My In-laws, in an effort to support the blog (or perhaps hasten my demise because I am not Italian, and because there is a certain amount of Neapolitan-ness in their bloodlines), presented me with a $100 gift card to a local liquor store. In this instance, local meant a 20 minute drive even though I have about eight other liquor stores within a five minute drive. Given the distance from my home, I’ve never had the opportunity to peruse the offerings of this particular liquor store. While the proprietors of this establishment have other stores closer to my home, the in-laws were headed out for rolls and stopped at the store nearest their favorite bakery. Naturally, this particular gift card, while generous, was not transferrable to the other similarly named locations, so with my $100 gift card in hand, I headed out on an unusually quiet Saturday afternoon to do some booze shopping.
Whilst on the way, I texted G-LO the following questions…
- Do I use the amount to offset the cost of a very good bottle?
- Do I use the amount to purchase multiple bottles (there are a lot of quality Bourbons for under $40)?
- Do I use the amount to purchase a single bottle, i.e. a really good Bourbon, an Irish whisky, or maybe a limited edition Scotch that could be had for around $100?
G-LO replied quickly and sent me off in search of the latest Laphroaig Cairdeas. This wasn’t a gun-to-your-head kind of suggestion by G-LO, rather, he just threw out a single bottle of a certain quality and limited edition status that was within the price range of the gift card. Not coincidentally, he is almost always directing me toward Islay. Curse him and his peated tastes!
Despite the rather high prices at this store (it wasn’t really worth the drive, so it’s doubtful that I would go back, unless of course I receive another gift card!), I found a bottle of the Cairdeas which just happened to fall within my price range. Truth be told, I also picked up a bottle of the Jameson Black Barrel, and had the prices not been so high, I might have also grabbed a bottle of Bourbon.
The Cairdeas is an annual limited edition bottling (begun in 2008) from Laphroaig. The limited edition status comes from the last little bit of creativity that goes into the maturation process. Each year, there is a different choice in the type of wood that is used for the finishing. Previous bottlings have used Sherry, Port and Amontillado casks to finish the whisky. This year’s Cairdeas is finished in a Madeira cask and bottled at 51.6% ABV.

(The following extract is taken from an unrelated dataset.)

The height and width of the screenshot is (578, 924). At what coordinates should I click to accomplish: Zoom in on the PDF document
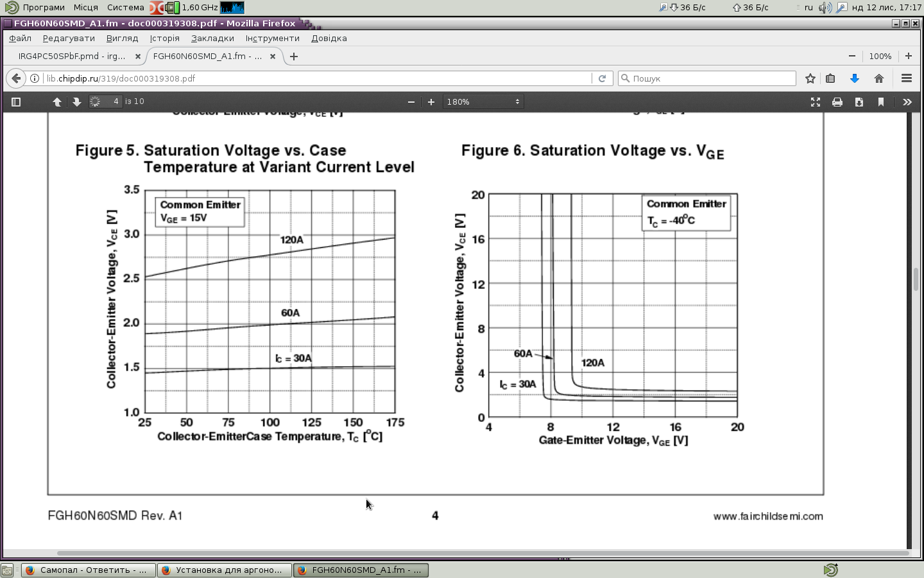pos(431,102)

Each year our Master Distiller, John Campbell, handcrafts a limited edition malt to celebrate friendship (“Cairdeas” in Gaelic).
This 2016 bottling features fully-matured Laphroaig aged in ex-bourbon barrels before being artfully married together for a second maturation in Madeira seasoned traditional hogsheads.
As you begin to enjoy this expression, you’ll find an aroma of ripe orange fruits and sweet liquorice moving into spices and dry mixed peppers before concluding with a lovely dry, nutty finish.
On the palate peaty, earthy flavours emerge, followed by a hint of dry saltiness. Creamy orange tones follow as this Cairdeas finishes with a bold and lingering spicy dryness.
The result is a unique expression to be savoured by Friends of Laphroaig, old and new.
And here are my impressions…
- Appearance: Orange blossom honey.
- Aroma: A bit grapey with a soft peaty aroma, i.e. smoked fish, salty brine, and leather.
- Taste: A bit of alcohol (duh! It’s bottled at 51.6% ABV) then a nice winey characteristic followed by a bit of peat. This peaty quality was not so much a blast of Kingsford briquettes, but just enough to make you say, “Hello Islay!”.
- ABV: 51.6%
G-LO has dragged me kicking and screaming (and drinking) out of my safe Irish / Speyside / Wheated Bourbon comfort zone all the way to Islay. While I can appreciate what the fine folks on Islay do, I find the peat characteristic to be almost overwhelming at times. This was not the case with this edition of their Cairdeas release. The Madeira Cask finishing mellows the peat quite a bit while bringing out the quality of the finishing cask. Well done!